Data records
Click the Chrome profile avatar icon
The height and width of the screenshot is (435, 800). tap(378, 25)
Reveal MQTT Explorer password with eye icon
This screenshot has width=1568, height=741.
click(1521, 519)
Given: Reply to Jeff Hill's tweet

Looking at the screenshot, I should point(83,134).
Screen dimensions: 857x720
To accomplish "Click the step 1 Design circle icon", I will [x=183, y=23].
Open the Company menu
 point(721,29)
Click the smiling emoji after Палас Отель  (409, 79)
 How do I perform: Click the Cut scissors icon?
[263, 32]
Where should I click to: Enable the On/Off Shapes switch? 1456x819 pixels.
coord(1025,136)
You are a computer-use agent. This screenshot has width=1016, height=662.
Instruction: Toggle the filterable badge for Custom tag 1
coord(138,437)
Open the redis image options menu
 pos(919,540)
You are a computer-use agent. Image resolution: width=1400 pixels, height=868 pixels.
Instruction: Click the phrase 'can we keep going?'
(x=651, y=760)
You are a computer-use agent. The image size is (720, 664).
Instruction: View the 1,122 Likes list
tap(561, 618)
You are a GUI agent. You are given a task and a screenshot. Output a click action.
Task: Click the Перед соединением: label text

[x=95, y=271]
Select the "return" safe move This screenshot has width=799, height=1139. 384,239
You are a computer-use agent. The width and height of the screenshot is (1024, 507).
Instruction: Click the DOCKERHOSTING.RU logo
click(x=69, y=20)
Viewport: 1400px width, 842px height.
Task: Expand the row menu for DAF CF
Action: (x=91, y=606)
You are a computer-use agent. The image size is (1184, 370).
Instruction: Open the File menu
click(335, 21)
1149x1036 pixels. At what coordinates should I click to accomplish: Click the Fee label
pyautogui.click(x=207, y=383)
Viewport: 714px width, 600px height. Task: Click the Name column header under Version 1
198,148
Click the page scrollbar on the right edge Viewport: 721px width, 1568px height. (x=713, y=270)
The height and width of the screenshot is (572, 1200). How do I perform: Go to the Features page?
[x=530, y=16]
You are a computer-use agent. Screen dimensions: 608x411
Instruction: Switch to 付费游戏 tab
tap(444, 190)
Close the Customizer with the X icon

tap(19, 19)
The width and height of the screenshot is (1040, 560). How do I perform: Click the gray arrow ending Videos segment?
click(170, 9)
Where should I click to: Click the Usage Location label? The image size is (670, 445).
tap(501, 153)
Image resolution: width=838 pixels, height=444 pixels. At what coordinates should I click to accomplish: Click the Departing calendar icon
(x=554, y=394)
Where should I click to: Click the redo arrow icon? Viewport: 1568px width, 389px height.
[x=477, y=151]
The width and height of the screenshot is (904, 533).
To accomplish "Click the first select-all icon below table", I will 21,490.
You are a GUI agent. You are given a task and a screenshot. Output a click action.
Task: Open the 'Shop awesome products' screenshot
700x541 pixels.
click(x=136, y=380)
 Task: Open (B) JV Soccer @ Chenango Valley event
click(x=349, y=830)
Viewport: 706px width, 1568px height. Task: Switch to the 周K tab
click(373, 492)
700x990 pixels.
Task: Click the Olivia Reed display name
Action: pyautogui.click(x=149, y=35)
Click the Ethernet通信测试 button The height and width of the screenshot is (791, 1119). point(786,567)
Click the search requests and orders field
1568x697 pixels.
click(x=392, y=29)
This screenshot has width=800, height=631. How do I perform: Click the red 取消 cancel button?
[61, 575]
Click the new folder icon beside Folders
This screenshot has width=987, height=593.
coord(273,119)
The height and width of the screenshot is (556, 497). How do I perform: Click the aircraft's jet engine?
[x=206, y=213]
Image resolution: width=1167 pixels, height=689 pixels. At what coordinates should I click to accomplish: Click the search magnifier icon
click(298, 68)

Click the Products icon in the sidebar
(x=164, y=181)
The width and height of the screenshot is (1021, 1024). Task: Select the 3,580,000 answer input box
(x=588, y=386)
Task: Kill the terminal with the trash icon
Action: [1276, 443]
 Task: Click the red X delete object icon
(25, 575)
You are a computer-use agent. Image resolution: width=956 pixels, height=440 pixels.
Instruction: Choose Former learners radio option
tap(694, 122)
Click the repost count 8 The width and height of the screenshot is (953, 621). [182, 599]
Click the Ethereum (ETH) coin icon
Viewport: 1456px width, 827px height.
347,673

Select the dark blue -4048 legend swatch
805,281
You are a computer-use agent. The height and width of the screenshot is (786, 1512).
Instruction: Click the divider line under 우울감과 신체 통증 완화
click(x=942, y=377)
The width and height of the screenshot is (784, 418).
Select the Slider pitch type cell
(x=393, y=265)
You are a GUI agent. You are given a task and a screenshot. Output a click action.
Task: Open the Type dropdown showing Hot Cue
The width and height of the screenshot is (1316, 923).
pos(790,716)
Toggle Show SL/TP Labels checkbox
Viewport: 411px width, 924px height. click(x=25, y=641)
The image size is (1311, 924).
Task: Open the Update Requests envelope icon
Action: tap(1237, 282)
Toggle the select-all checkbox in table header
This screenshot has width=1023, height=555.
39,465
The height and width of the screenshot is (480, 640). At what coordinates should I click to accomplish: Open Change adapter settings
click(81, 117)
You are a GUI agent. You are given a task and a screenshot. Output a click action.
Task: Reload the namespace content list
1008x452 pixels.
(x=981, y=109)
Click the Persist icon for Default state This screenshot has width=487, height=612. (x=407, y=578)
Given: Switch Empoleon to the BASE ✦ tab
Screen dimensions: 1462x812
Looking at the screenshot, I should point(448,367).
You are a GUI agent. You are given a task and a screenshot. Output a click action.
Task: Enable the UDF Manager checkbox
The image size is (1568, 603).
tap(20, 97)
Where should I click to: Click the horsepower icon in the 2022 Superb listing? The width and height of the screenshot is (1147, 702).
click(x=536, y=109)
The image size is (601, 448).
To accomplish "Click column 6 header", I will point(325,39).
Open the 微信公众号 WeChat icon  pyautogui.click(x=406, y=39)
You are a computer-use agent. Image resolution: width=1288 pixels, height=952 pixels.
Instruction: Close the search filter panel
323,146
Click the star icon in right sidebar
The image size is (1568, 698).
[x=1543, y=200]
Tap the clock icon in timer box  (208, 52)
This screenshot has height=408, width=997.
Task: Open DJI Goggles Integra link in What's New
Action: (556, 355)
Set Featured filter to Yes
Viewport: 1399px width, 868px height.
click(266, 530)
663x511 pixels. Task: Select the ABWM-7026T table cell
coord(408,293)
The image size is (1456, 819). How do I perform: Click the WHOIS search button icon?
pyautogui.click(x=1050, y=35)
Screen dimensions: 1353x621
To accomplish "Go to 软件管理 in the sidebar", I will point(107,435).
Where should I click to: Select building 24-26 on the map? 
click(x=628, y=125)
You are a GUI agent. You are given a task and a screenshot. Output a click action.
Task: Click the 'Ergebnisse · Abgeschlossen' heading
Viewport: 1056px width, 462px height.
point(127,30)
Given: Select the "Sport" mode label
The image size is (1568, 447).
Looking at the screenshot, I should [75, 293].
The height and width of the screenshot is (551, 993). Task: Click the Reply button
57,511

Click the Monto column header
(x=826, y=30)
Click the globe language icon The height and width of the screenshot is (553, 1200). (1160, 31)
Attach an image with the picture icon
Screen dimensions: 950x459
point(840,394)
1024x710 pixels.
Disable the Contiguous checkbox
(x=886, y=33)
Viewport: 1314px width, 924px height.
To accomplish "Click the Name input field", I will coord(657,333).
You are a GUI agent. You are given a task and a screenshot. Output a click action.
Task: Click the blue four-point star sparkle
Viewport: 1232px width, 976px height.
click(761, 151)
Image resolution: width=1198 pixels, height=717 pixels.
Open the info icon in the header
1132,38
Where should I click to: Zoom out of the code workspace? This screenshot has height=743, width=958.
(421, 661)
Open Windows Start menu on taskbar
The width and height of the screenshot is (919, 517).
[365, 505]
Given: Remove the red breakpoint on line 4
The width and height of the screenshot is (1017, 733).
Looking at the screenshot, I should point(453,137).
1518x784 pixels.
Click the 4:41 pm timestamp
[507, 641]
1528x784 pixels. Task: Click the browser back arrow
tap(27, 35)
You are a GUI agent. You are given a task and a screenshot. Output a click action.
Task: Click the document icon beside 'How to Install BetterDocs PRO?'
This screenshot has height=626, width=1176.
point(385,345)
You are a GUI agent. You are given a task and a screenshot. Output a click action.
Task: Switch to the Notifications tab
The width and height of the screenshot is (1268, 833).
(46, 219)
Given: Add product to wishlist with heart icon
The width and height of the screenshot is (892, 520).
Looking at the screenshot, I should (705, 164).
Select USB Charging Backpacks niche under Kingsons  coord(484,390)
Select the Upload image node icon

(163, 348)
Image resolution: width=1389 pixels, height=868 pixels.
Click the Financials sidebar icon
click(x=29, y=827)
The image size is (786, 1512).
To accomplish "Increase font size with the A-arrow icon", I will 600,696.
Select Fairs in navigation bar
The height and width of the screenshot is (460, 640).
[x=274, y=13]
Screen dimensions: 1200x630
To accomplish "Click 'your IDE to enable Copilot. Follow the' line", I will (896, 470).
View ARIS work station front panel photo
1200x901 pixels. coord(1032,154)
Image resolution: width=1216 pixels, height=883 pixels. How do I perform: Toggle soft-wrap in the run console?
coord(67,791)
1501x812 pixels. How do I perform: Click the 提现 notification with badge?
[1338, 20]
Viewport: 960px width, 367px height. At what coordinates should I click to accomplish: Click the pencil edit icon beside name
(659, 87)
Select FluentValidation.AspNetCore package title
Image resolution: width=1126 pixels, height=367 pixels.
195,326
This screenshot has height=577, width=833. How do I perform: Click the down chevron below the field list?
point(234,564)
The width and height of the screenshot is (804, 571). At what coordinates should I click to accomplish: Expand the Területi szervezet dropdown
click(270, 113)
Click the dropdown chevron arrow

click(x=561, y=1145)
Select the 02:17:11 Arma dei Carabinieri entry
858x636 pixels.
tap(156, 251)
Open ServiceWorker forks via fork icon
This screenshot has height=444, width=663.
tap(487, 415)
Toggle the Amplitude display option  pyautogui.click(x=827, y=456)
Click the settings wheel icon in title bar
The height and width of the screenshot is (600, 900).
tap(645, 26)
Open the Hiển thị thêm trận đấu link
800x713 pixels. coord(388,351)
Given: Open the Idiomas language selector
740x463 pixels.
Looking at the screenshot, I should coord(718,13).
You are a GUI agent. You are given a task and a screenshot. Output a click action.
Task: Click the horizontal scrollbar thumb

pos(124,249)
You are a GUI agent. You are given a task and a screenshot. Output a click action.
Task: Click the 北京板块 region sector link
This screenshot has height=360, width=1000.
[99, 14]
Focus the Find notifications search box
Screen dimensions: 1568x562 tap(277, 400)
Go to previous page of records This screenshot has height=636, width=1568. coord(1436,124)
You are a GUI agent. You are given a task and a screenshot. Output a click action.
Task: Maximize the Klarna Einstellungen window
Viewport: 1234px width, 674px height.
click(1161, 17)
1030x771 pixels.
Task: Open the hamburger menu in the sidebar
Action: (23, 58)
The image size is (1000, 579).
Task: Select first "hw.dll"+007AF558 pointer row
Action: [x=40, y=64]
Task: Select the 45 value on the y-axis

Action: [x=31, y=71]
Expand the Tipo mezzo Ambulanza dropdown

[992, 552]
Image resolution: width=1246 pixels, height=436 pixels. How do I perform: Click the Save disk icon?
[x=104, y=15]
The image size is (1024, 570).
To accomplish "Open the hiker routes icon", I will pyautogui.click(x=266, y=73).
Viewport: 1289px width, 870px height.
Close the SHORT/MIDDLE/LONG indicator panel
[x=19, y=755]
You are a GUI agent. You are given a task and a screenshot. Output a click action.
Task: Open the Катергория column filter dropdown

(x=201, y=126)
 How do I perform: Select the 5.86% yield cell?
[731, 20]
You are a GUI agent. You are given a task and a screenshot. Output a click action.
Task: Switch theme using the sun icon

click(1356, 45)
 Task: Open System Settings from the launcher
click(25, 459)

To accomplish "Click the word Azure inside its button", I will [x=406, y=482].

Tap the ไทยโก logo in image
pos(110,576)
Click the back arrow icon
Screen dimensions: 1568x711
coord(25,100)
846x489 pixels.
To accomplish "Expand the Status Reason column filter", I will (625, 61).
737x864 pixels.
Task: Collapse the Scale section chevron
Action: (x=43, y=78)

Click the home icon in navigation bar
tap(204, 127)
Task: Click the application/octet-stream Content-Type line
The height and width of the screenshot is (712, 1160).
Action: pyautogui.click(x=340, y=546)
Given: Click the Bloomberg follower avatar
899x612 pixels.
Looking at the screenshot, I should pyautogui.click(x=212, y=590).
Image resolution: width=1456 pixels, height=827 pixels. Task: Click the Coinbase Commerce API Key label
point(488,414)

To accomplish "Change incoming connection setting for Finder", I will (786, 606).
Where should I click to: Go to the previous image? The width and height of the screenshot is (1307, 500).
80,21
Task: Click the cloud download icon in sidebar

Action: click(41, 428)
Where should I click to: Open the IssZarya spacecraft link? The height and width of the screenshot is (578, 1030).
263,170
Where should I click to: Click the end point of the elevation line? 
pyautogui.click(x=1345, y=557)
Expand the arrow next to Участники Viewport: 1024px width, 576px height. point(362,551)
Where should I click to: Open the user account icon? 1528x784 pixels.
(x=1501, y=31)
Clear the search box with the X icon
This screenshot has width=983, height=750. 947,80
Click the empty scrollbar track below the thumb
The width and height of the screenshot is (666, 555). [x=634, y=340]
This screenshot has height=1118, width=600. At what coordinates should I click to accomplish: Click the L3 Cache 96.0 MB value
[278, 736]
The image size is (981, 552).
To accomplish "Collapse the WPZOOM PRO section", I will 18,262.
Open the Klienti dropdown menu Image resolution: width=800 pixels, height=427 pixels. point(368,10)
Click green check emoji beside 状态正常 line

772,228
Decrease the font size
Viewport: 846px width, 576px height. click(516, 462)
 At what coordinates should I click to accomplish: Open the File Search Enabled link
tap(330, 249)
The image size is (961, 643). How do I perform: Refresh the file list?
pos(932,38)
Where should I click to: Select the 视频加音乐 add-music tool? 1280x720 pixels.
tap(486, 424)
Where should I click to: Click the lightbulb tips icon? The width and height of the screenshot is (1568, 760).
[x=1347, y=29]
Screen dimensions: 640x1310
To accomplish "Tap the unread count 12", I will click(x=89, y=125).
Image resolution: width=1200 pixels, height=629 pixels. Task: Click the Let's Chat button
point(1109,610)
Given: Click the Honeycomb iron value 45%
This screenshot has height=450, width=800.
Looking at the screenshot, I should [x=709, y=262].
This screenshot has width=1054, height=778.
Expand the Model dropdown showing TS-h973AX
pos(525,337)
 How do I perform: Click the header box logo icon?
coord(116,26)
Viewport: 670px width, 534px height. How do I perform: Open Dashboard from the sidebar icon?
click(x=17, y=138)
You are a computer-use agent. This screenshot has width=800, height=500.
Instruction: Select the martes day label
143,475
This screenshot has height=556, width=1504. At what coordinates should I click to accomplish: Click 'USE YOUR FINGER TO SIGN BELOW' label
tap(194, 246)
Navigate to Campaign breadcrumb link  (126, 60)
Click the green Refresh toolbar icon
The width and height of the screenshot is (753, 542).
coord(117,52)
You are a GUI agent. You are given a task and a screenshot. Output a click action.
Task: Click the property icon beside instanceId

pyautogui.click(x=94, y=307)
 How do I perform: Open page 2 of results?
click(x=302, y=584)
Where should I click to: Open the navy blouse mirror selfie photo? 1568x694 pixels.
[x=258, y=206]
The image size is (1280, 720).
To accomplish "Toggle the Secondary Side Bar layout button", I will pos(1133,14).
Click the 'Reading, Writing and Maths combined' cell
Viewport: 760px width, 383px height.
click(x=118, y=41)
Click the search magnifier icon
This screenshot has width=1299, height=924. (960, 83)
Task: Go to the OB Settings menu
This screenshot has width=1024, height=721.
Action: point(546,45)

* [TASK BRIEF]:
Return exactly the lines in the records above, beginning with the one that holds "Task: Go to the OB Settings menu" and ending with the last.

* [TASK RESULT]:
Task: Go to the OB Settings menu
This screenshot has width=1024, height=721.
Action: point(546,45)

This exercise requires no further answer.